*Task directions*
Copy each of the following items verbatim, reproducing every line without any alteration.

*The data*
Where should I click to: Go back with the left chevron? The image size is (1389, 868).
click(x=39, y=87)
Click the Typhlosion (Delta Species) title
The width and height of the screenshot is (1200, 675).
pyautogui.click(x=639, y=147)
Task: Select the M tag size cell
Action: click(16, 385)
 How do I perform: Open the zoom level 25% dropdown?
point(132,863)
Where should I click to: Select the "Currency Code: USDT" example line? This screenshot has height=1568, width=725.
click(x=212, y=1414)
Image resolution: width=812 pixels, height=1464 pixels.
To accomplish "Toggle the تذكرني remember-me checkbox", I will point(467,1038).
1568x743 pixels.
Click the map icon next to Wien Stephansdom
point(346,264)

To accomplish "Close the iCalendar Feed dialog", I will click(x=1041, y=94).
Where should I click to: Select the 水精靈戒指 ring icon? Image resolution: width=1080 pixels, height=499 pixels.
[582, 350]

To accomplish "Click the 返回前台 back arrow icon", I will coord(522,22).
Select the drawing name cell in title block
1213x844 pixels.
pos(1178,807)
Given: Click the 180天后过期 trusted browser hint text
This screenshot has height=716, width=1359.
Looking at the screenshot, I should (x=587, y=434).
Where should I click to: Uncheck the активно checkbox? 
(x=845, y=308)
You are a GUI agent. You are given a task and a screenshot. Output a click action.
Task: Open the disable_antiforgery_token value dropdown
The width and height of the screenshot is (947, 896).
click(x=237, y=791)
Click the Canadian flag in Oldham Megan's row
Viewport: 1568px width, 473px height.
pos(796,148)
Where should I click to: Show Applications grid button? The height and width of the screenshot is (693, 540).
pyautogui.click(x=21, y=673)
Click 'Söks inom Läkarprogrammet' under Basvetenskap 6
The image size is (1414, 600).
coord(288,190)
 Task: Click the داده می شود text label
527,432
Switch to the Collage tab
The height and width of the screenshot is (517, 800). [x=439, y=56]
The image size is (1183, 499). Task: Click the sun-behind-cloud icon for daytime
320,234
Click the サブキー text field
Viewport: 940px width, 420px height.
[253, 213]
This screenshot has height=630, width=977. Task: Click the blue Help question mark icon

*Answer to the exercise*
Where should I click to: Go back with the left chevron? The image size is (1389, 868).
click(x=39, y=87)
Click the Typhlosion (Delta Species) title
The width and height of the screenshot is (1200, 675).
pyautogui.click(x=639, y=147)
Task: Select the M tag size cell
Action: click(16, 385)
 How do I perform: Open the zoom level 25% dropdown?
point(132,863)
Where should I click to: Select the "Currency Code: USDT" example line? This screenshot has height=1568, width=725.
click(x=212, y=1414)
Image resolution: width=812 pixels, height=1464 pixels.
To accomplish "Toggle the تذكرني remember-me checkbox", I will point(467,1038).
1568x743 pixels.
Click the map icon next to Wien Stephansdom
point(346,264)

To accomplish "Close the iCalendar Feed dialog", I will click(x=1041, y=94).
Where should I click to: Select the 水精靈戒指 ring icon? Image resolution: width=1080 pixels, height=499 pixels.
[582, 350]

To accomplish "Click the 返回前台 back arrow icon", I will coord(522,22).
Select the drawing name cell in title block
1213x844 pixels.
pos(1178,807)
Given: Click the 180天后过期 trusted browser hint text
This screenshot has height=716, width=1359.
Looking at the screenshot, I should (x=587, y=434).
Where should I click to: Uncheck the активно checkbox? 
(x=845, y=308)
You are a GUI agent. You are given a task and a screenshot. Output a click action.
Task: Open the disable_antiforgery_token value dropdown
The width and height of the screenshot is (947, 896).
click(x=237, y=791)
Click the Canadian flag in Oldham Megan's row
Viewport: 1568px width, 473px height.
pos(796,148)
Where should I click to: Show Applications grid button? The height and width of the screenshot is (693, 540).
pyautogui.click(x=21, y=673)
Click 'Söks inom Läkarprogrammet' under Basvetenskap 6
The image size is (1414, 600).
coord(288,190)
 Task: Click the داده می شود text label
527,432
Switch to the Collage tab
The height and width of the screenshot is (517, 800). [x=439, y=56]
The image size is (1183, 499). Task: Click the sun-behind-cloud icon for daytime
320,234
Click the サブキー text field
Viewport: 940px width, 420px height.
[253, 213]
This screenshot has height=630, width=977. Task: Click the blue Help question mark icon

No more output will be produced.